* Excerpted records
++++++++++++++++++++

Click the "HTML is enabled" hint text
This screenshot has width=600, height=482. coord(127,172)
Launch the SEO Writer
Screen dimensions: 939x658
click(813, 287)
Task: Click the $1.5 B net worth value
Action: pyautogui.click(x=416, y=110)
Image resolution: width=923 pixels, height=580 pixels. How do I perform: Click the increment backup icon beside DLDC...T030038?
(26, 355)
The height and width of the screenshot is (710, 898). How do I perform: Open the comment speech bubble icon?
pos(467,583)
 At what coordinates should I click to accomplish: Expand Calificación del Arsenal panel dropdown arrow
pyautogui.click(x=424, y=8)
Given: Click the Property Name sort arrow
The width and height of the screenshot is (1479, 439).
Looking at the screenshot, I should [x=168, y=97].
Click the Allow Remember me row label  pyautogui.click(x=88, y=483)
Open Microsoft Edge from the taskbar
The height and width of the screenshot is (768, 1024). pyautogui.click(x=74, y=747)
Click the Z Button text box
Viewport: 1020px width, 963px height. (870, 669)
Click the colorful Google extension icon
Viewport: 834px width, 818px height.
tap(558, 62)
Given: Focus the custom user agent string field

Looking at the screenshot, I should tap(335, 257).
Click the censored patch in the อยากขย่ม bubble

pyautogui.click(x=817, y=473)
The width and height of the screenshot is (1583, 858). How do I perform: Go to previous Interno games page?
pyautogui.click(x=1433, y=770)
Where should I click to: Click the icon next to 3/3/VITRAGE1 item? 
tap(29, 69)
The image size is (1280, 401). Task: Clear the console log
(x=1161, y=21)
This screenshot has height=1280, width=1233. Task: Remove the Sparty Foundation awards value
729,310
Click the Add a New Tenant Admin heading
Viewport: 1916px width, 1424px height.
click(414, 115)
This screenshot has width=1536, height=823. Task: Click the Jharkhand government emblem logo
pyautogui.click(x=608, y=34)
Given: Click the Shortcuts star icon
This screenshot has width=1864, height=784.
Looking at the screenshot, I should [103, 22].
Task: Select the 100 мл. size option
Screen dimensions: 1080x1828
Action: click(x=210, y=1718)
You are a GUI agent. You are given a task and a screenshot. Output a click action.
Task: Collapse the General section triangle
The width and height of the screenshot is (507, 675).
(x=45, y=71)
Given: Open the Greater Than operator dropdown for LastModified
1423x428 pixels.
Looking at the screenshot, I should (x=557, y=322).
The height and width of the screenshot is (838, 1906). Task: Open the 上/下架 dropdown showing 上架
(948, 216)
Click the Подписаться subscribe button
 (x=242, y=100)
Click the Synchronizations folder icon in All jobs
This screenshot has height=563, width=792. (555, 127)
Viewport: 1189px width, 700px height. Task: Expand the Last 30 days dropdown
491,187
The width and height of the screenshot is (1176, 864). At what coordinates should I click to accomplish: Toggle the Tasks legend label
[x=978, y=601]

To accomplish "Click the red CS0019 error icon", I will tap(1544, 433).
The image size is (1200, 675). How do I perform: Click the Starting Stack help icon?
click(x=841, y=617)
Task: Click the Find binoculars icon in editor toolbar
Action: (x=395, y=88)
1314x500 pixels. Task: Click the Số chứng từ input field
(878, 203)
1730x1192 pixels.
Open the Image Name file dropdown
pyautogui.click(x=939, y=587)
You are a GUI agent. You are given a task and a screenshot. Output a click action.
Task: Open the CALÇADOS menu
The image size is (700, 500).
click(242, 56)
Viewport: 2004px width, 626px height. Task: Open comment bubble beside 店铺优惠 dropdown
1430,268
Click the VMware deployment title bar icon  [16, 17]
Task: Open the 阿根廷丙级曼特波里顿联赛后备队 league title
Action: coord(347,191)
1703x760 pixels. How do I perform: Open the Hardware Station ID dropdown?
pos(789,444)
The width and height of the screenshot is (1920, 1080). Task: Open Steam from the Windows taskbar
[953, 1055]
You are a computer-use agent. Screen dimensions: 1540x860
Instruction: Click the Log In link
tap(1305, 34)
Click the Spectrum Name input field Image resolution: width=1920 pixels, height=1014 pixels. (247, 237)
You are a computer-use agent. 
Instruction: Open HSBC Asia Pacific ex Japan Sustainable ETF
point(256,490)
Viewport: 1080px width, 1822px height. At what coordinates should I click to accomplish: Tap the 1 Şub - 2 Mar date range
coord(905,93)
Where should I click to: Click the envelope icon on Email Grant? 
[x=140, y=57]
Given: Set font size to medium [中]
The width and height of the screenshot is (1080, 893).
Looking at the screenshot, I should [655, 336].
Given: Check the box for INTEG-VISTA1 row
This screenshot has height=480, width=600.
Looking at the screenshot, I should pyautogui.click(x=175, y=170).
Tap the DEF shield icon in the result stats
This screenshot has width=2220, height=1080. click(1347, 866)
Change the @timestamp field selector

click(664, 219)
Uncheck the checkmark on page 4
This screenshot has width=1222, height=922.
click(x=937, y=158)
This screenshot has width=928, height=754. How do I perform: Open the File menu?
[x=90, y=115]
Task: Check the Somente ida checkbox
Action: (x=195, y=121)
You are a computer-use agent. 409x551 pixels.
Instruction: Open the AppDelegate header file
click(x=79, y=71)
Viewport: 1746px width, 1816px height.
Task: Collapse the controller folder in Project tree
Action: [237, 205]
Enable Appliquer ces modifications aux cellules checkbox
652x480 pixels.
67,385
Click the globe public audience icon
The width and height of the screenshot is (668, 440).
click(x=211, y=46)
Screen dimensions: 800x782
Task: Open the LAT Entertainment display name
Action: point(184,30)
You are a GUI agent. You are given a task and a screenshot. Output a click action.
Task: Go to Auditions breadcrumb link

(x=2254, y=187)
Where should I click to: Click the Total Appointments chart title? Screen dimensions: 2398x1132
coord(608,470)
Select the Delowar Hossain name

++++++++++++++++++++

Your task is to quote the listing above word for word.

* Written answer
Click the "HTML is enabled" hint text
This screenshot has width=600, height=482. coord(127,172)
Launch the SEO Writer
Screen dimensions: 939x658
click(813, 287)
Task: Click the $1.5 B net worth value
Action: pyautogui.click(x=416, y=110)
Image resolution: width=923 pixels, height=580 pixels. How do I perform: Click the increment backup icon beside DLDC...T030038?
(26, 355)
The height and width of the screenshot is (710, 898). How do I perform: Open the comment speech bubble icon?
pos(467,583)
 At what coordinates should I click to accomplish: Expand Calificación del Arsenal panel dropdown arrow
pyautogui.click(x=424, y=8)
Given: Click the Property Name sort arrow
The width and height of the screenshot is (1479, 439).
Looking at the screenshot, I should [x=168, y=97].
Click the Allow Remember me row label  pyautogui.click(x=88, y=483)
Open Microsoft Edge from the taskbar
The height and width of the screenshot is (768, 1024). pyautogui.click(x=74, y=747)
Click the Z Button text box
Viewport: 1020px width, 963px height. (870, 669)
Click the colorful Google extension icon
Viewport: 834px width, 818px height.
tap(558, 62)
Given: Focus the custom user agent string field

Looking at the screenshot, I should tap(335, 257).
Click the censored patch in the อยากขย่ม bubble

pyautogui.click(x=817, y=473)
The width and height of the screenshot is (1583, 858). How do I perform: Go to previous Interno games page?
pyautogui.click(x=1433, y=770)
Where should I click to: Click the icon next to 3/3/VITRAGE1 item? 
tap(29, 69)
The image size is (1280, 401). Task: Clear the console log
(x=1161, y=21)
This screenshot has height=1280, width=1233. Task: Remove the Sparty Foundation awards value
729,310
Click the Add a New Tenant Admin heading
Viewport: 1916px width, 1424px height.
click(414, 115)
This screenshot has width=1536, height=823. Task: Click the Jharkhand government emblem logo
pyautogui.click(x=608, y=34)
Given: Click the Shortcuts star icon
This screenshot has width=1864, height=784.
Looking at the screenshot, I should [103, 22].
Task: Select the 100 мл. size option
Screen dimensions: 1080x1828
Action: click(x=210, y=1718)
You are a GUI agent. You are given a task and a screenshot. Output a click action.
Task: Collapse the General section triangle
The width and height of the screenshot is (507, 675).
(x=45, y=71)
Given: Open the Greater Than operator dropdown for LastModified
1423x428 pixels.
Looking at the screenshot, I should (x=557, y=322).
The height and width of the screenshot is (838, 1906). Task: Open the 上/下架 dropdown showing 上架
(948, 216)
Click the Подписаться subscribe button
 (x=242, y=100)
Click the Synchronizations folder icon in All jobs
This screenshot has height=563, width=792. (555, 127)
Viewport: 1189px width, 700px height. Task: Expand the Last 30 days dropdown
491,187
The width and height of the screenshot is (1176, 864). At what coordinates should I click to accomplish: Toggle the Tasks legend label
[x=978, y=601]

To accomplish "Click the red CS0019 error icon", I will tap(1544, 433).
The image size is (1200, 675). How do I perform: Click the Starting Stack help icon?
click(x=841, y=617)
Task: Click the Find binoculars icon in editor toolbar
Action: (x=395, y=88)
1314x500 pixels. Task: Click the Số chứng từ input field
(878, 203)
1730x1192 pixels.
Open the Image Name file dropdown
pyautogui.click(x=939, y=587)
You are a GUI agent. You are given a task and a screenshot. Output a click action.
Task: Open the CALÇADOS menu
The image size is (700, 500).
click(242, 56)
Viewport: 2004px width, 626px height. Task: Open comment bubble beside 店铺优惠 dropdown
1430,268
Click the VMware deployment title bar icon  [16, 17]
Task: Open the 阿根廷丙级曼特波里顿联赛后备队 league title
Action: coord(347,191)
1703x760 pixels. How do I perform: Open the Hardware Station ID dropdown?
pos(789,444)
The width and height of the screenshot is (1920, 1080). Task: Open Steam from the Windows taskbar
[953, 1055]
You are a computer-use agent. Screen dimensions: 1540x860
Instruction: Click the Log In link
tap(1305, 34)
Click the Spectrum Name input field Image resolution: width=1920 pixels, height=1014 pixels. (247, 237)
You are a computer-use agent. 
Instruction: Open HSBC Asia Pacific ex Japan Sustainable ETF
point(256,490)
Viewport: 1080px width, 1822px height. At what coordinates should I click to accomplish: Tap the 1 Şub - 2 Mar date range
coord(905,93)
Where should I click to: Click the envelope icon on Email Grant? 
[x=140, y=57]
Given: Set font size to medium [中]
The width and height of the screenshot is (1080, 893).
Looking at the screenshot, I should [655, 336].
Given: Check the box for INTEG-VISTA1 row
This screenshot has height=480, width=600.
Looking at the screenshot, I should pyautogui.click(x=175, y=170).
Tap the DEF shield icon in the result stats
This screenshot has width=2220, height=1080. click(1347, 866)
Change the @timestamp field selector

click(664, 219)
Uncheck the checkmark on page 4
This screenshot has width=1222, height=922.
click(x=937, y=158)
This screenshot has width=928, height=754. How do I perform: Open the File menu?
[x=90, y=115]
Task: Check the Somente ida checkbox
Action: (x=195, y=121)
You are a computer-use agent. 409x551 pixels.
Instruction: Open the AppDelegate header file
click(x=79, y=71)
Viewport: 1746px width, 1816px height.
Task: Collapse the controller folder in Project tree
Action: [237, 205]
Enable Appliquer ces modifications aux cellules checkbox
652x480 pixels.
67,385
Click the globe public audience icon
The width and height of the screenshot is (668, 440).
click(x=211, y=46)
Screen dimensions: 800x782
Task: Open the LAT Entertainment display name
Action: point(184,30)
You are a GUI agent. You are given a task and a screenshot. Output a click action.
Task: Go to Auditions breadcrumb link

(x=2254, y=187)
Where should I click to: Click the Total Appointments chart title? Screen dimensions: 2398x1132
coord(608,470)
Select the Delowar Hossain name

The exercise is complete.